While I do not like what I see, it explains a lot. My mundane persona suffers immensely from social anxiety. I think, on some level, what really frightens me is the idea that I might behave toward my friends the way that Neanika behaves toward the other mythic figures in my meditations. On some deep level, I am, metaphysically, a jerk. The awareness of this fuels and exacerbates my tendency to have panic attacks.

Likewise, it explains, very clearly, what it is I need to learn from Hermes: to use persuasion, not force, to balance mutability with maintaining good will. He has things in his wheelhouse that Neanika simply doesn’t, and possesses a social grace which I wish she would acquire. Thankfully, while she is not the friendliest of creatures, she respects Hermes tremendously. Like the Bacchic Zeus with Thyone, I believe that Hermes is trying to model for me a better way to be a trickster. Or, at least, how not to be an asshole.

Lastly, the consumate rage at the powerful oppressing the weak was close enough to values held by Ariadne that this aspect of my Mythic Persona got tangled in her divine influx, somewhat coloring the way I was perceiving her. Knowing this, I will be able to filter that out, and understand that goddess a bit better.  Realizations like this are actually one of the more important reasons to do this kind of work. 

Finding The Patterns: Reducing The Mythic Self To Epithets

It would be easy to say, “These things!” and simply accept that this is who I am without delving any further. Yet, as stated, each of these qualities of my Mythic Persona is actually a symbol for some higher principle. If I can figure out what those principles are, I may be able to figure out a different way to express them.

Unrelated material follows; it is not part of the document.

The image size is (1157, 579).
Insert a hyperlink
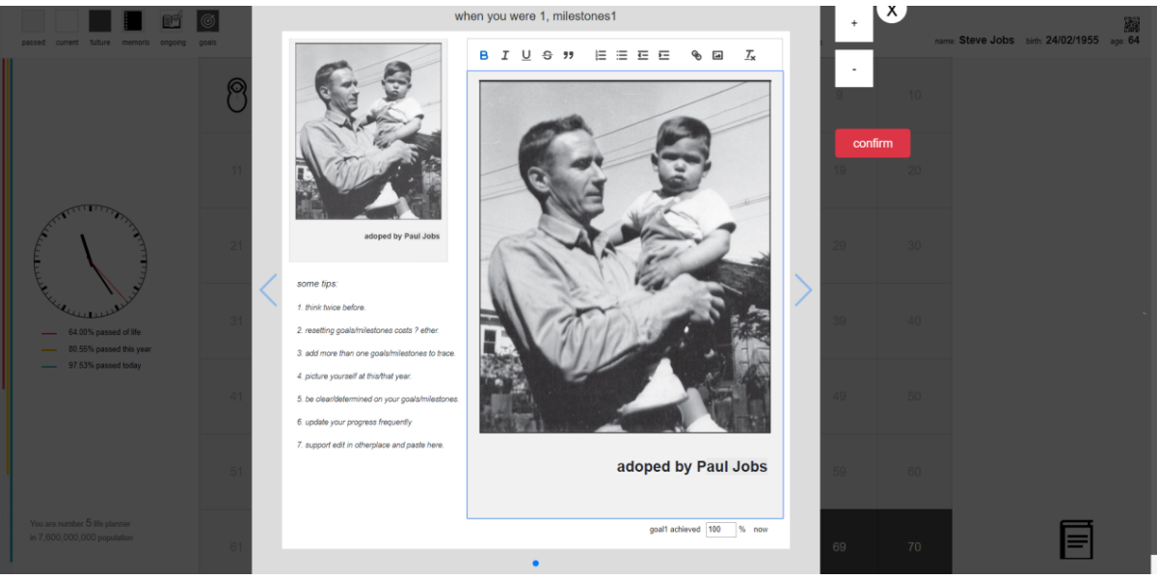696,55
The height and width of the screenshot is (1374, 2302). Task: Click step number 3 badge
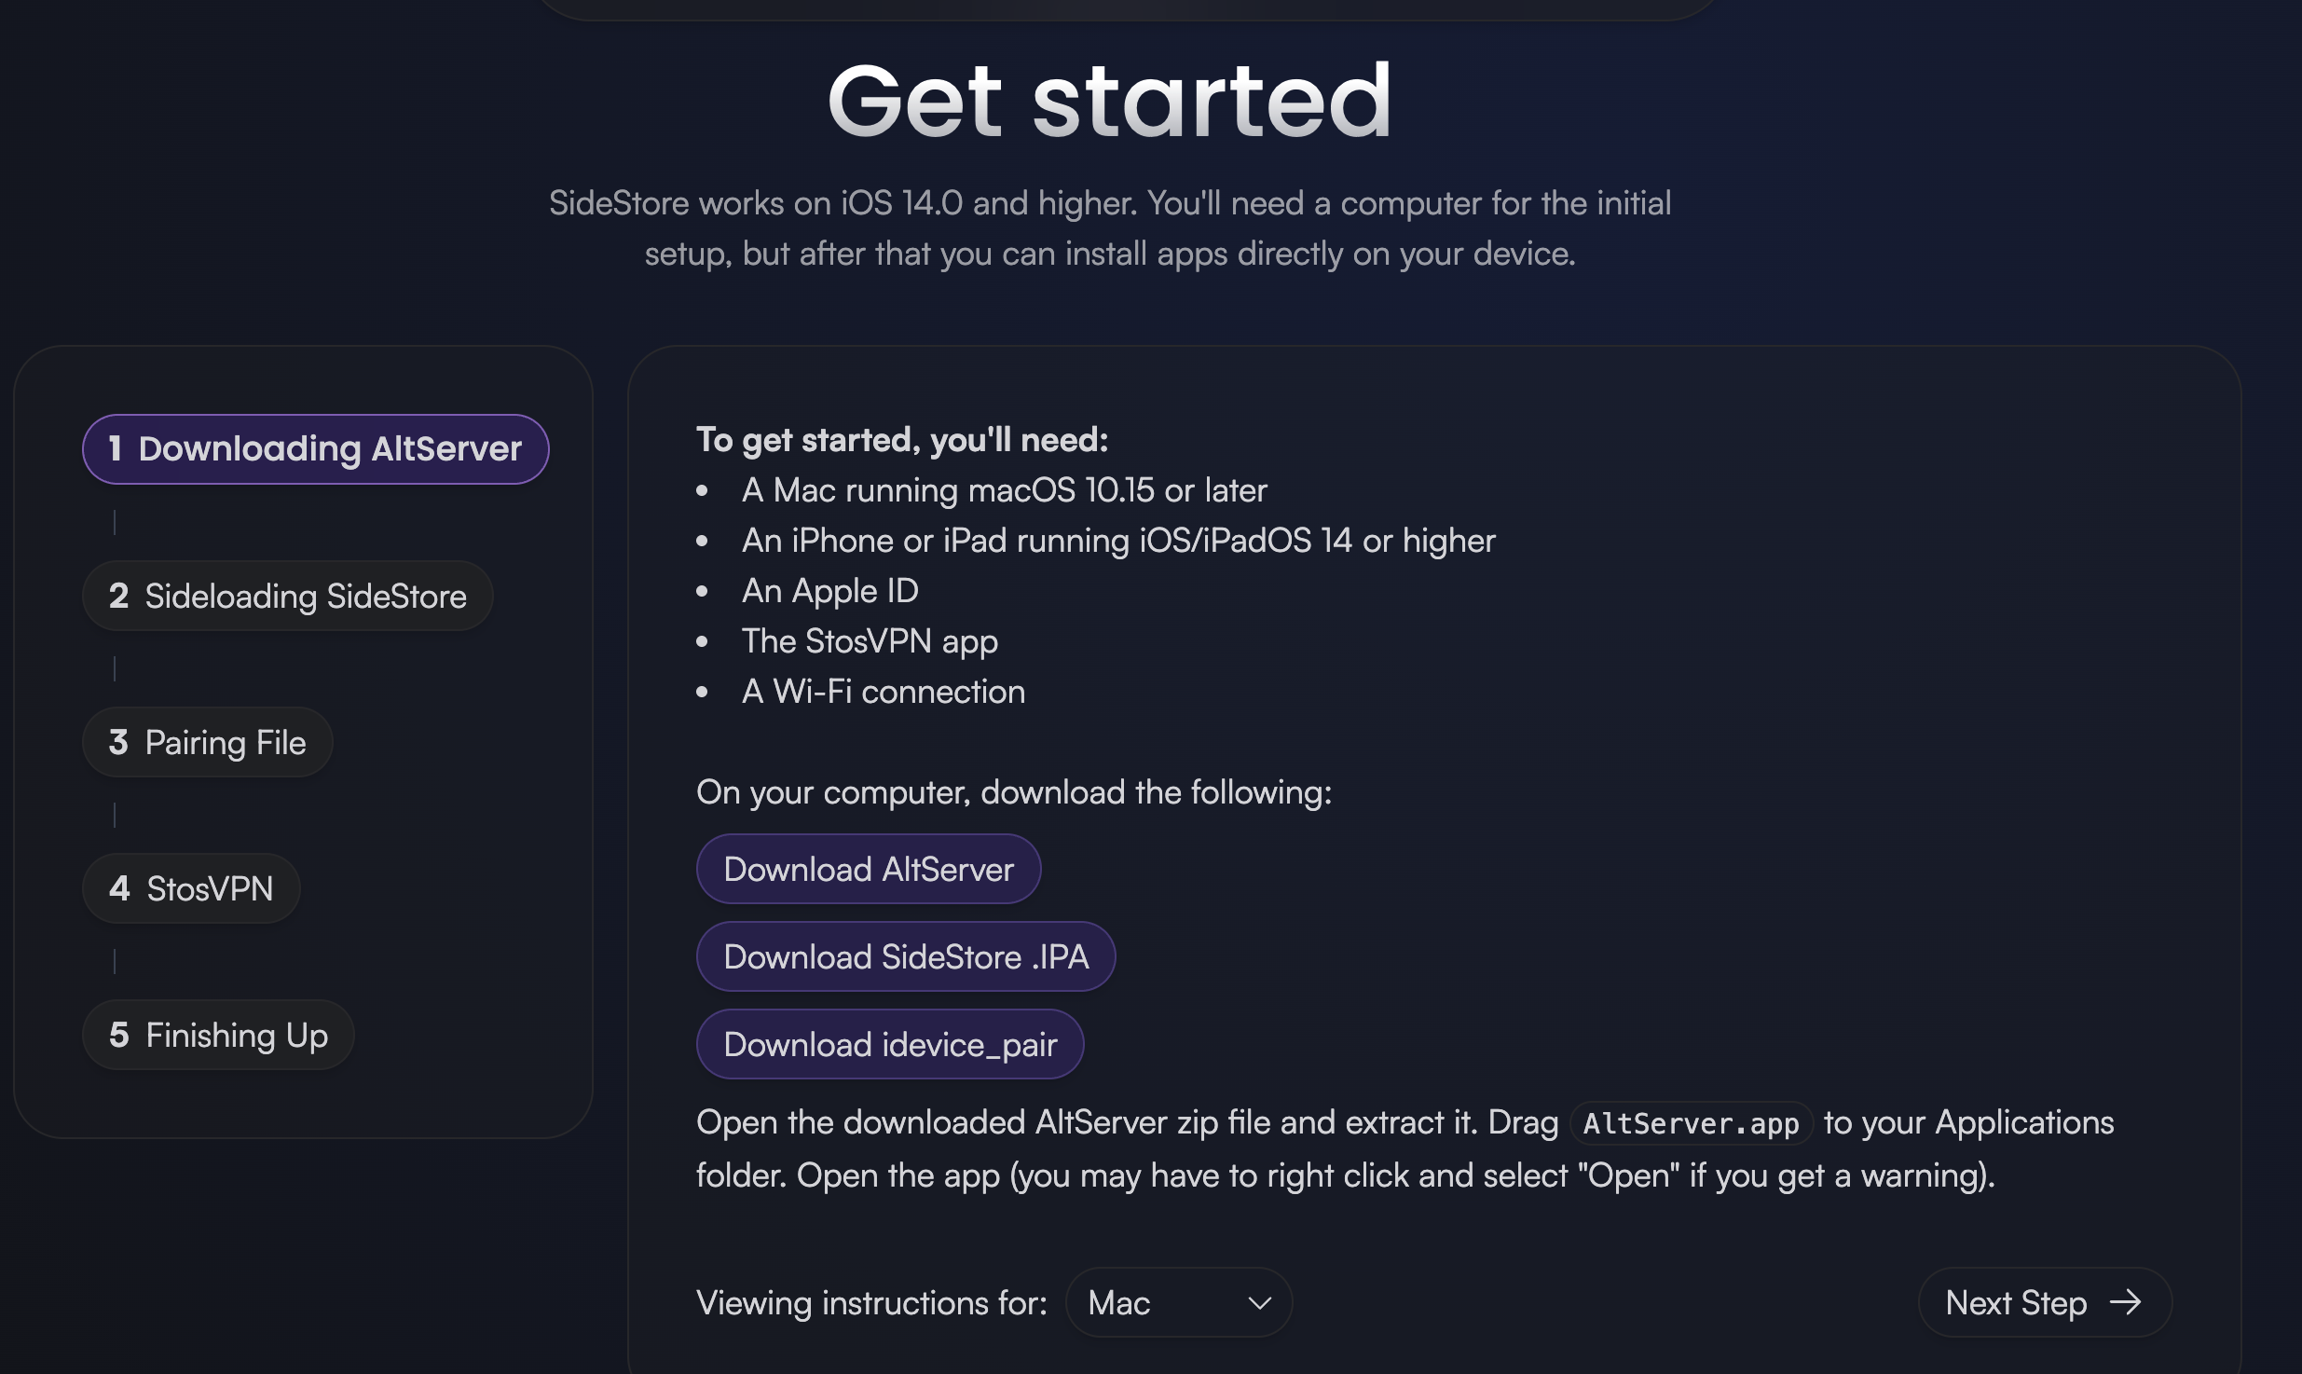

The first thing I want to do is to break down the general descriptions into a collection of descriptors, or titles and epithets, which make the themes a little clearer. Then, as with a deity, look at what patterns form to see what these facets are pointing to.

  • Wild One
  • Feral One
  • Of Gleaming Fangs
  • Of Brilliant Swords
  • Mangey One
  • Of Keen Nose
  • Of Growing Things
  • Leader of Trees
  • Of thorny vines
  • Of Rot
  • Of Destruction
  • Unyielding
  • Vigilante
  • Protector of Humans
  • Whiskey-loving
  • Many-shaped
  • Rebellious
  • Lawless
  • Key-bearing
  • Of All Places
  • Thief
  • Vandal

I can group these into about four cohesive aspects:

  1. A Freedom/Lawlessness Aspect: Rebellious, Lawless, Wild, Feral, Unyeilding, Whiskey-loving
  2. A Justice Aspect: Vigilante, Protector of Humans, Of Keen Nose, Of Brilliant Swords
  3. A Natural Cycles Aspect: Wild, Feral, Of Trees, Of Thorny Vines, Of Growth, Of Rot, Mangey, Fanged
  4. A Mutability Aspect: Key-bearing, Of All Places, Many-shaped, Thief, Vandal

What’s Next?

So, even having simply cleaned up a mess of description into some cohesive aspects, I feel a bit better about Neanika. I realize that many of the times that she has been brutal toward an authority figure, it is largely because she felt a profound sense of injustice in their actions, and needed, with what she considered to be due force, to educate them about what they were doing wrong.

The aspect she’s missing, which she really needs to acquire from the tutelage of Hermes, is being Persuasive. It’s ok for her to occasionally resort to violence, when all other means of putting an end to injustices have been exhausted, so long as she has verbal persuasion as a part of her toolkit. Therefore, it would behoove me to do the following:

  1. To focus on spending time with the Persuasion-related aspects of Hermes, and slowly increase my ability to connect to him through these aspects.
  2. To work on connecting the descriptors (or epithets, if you will) to the higher principles which my Mythic Persona stands for.
  3. To make a concerted effort, during my Mythic Self meditations, to practice being Persuasive and diplomatic during those encounters where I might otherwise employ theft, violence, domination or intimidation.

To connect my own personal descriptors to my higher principles, I’m going to craft a ritual which opens a number of double-pentagrams inward toward me as an additional step in setting space for my meditations on my Mythic Self. More on that to come.